Programmatically monitor your token usage, costs, and key status.

### Usage Statistics
Get aggregated usage data. You can optionally filter by date range.

```python
# Get all-time stats
usage = client.usage.retrieve()

# Get stats for a specific date range
# usage = client.usage.retrieve(start_date="2023-12-01", end_date="2023-12-31")

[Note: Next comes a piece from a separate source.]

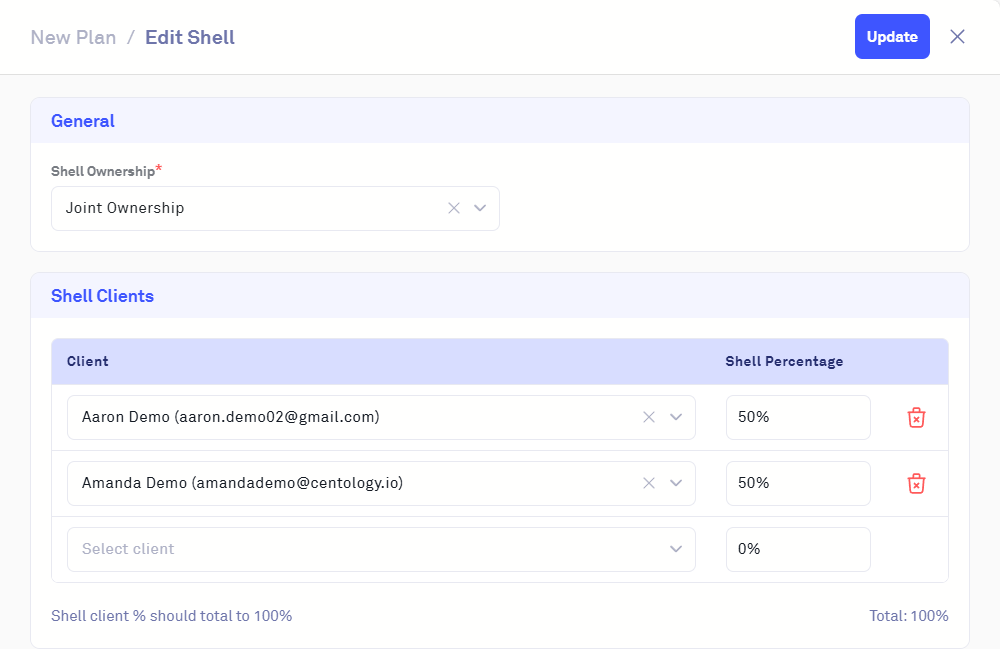
Task: Edit Amanda Demo's shell percentage field
Action: tap(797, 483)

print(f"Total Requests: {usage.total_requests}")
print(f"Total Tokens:   {usage.total_tokens}")
print(f"Optimized:      {usage.optimized}") # True if you are using 'auto' models

print("\n--- Breakdown by Model ---")
for model_stat in usage.usage_by_model:
    print(f"{model_stat.model}: {model_stat.requests} requests (${model_stat.total_cost})")
```

### Cost Tracking
Get the total accrued cost for the API Key.

```python
cost = client.cost.retrieve()
print(f"Total Spend: ${cost.total_cost}")
```

### API Key Verification
Check if your current key is valid and active.

```python
key_info = client.keys.verify()

if key_info.valid:
    print(f"Status: {key_info.keyStatus}") # e.g., 'ACTIVE'
    print(f"Key ID: {key_info.apiKeyId}")
else:
    print("Invalid Key")
```

---

## Configuration

### Timeouts
The default timeout is 60 seconds. You can adjust this globally.

```python
client = WrangleAI(timeout=120.0) # 2 minutes
```

## Check Version

To verify which version of the library you are installed:

**Python:**
```python
import wrangleai
print(wrangleai.__version__)
```

**Command Line:**
```bash
pip show wrangleai
```

## Error Handling

Errors are raised as standard exceptions. The client attempts to parse the Server's error message for clarity.

```python
try:
    client.chat.completions.create(model="auto", messages=[...])
except Exception as e:
    print(f"An error occurred: {e}")
```

## Requirements

*   `Python 3.8+`
*   `httpx`

## License

`MIT`